Le mouvement actuel, à la différence de celui de 2009 contre la
fraude électorale du président d’alors Mahmoud Ahmadinejad, n’est pas
parti ni se concentre à Téhéran. Ce mouvement n’est pas dirigé par les
couches moyennes de la société. En effet, même si des manifestations ont
lieu dans la capitale, il à surgi dans les villes de l’intérieur du
pays et dans les zones où se concentrent les couches les plus
défavorisées du pays.
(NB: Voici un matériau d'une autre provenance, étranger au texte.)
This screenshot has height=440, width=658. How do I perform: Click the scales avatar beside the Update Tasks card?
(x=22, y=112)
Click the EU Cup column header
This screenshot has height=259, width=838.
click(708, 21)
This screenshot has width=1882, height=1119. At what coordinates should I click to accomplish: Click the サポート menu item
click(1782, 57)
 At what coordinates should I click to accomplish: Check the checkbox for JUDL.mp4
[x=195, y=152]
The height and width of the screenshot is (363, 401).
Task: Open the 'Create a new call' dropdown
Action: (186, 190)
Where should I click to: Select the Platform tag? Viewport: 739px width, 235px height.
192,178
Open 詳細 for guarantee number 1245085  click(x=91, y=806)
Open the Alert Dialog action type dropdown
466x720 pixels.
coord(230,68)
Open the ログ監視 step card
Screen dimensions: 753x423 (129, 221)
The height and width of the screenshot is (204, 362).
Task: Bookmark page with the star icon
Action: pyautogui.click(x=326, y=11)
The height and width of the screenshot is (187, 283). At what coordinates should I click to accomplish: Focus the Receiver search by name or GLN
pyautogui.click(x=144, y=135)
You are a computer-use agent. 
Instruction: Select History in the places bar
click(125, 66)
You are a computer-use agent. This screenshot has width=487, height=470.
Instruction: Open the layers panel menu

Comme on peut lire sur le site Alliance of Middle Eastern Socialists à propos des différences par rapport au mouvement de 2009 : « 1)
[les manifestations] s’opposent directement à la pauvreté et à la
corruption systémique ; 2) elles incluent une large participation de la
classe ouvrière (hommes et femmes), beaucoup de chômeurs ; 3) les
revendications exigent la fin de la République Islamique (…) et la fin
des interventions militaires iraniennes en Syrie et au Liban ; 4) dans
certains cas, des femmes ont courageusement enlevé leurs voiles dans des
places publiques et ont encouragé d’autres à faire de même ».
Le New York Times remarque également cette différence géographique et, à sa façon, le caractère classe du mouvement actuel : « les
gens vivant dans les provinces rurales, longtemps vus comme des
soutiens des autorités, sont maintenant à la tête de la plupart des
manifestations. Et même si les habitants de Téhéran sont aussi descendus
dans la rue, la capitale n’est pas le centre de la contestation, comme
cela avait été le cas en 2009. A Téhéran, beaucoup d’iraniens de classe
moyenne partagent le mécontentement mais aussi craignent l’insécurité ».
Beaucoup de spéculations étaient faites dans les premières heures des
manifestations pour savoir qui était derrière celles-ci. Certains
parlaient d’une manœuvre des fractions conservatrice en lutte contre le
président Rouhani réputé « modéré » et « réformateur ». Cependant, quoi
qu’il en soi, en quelques heures on a pu constater que les manifestants
visaient aussi bien les uns que les autres.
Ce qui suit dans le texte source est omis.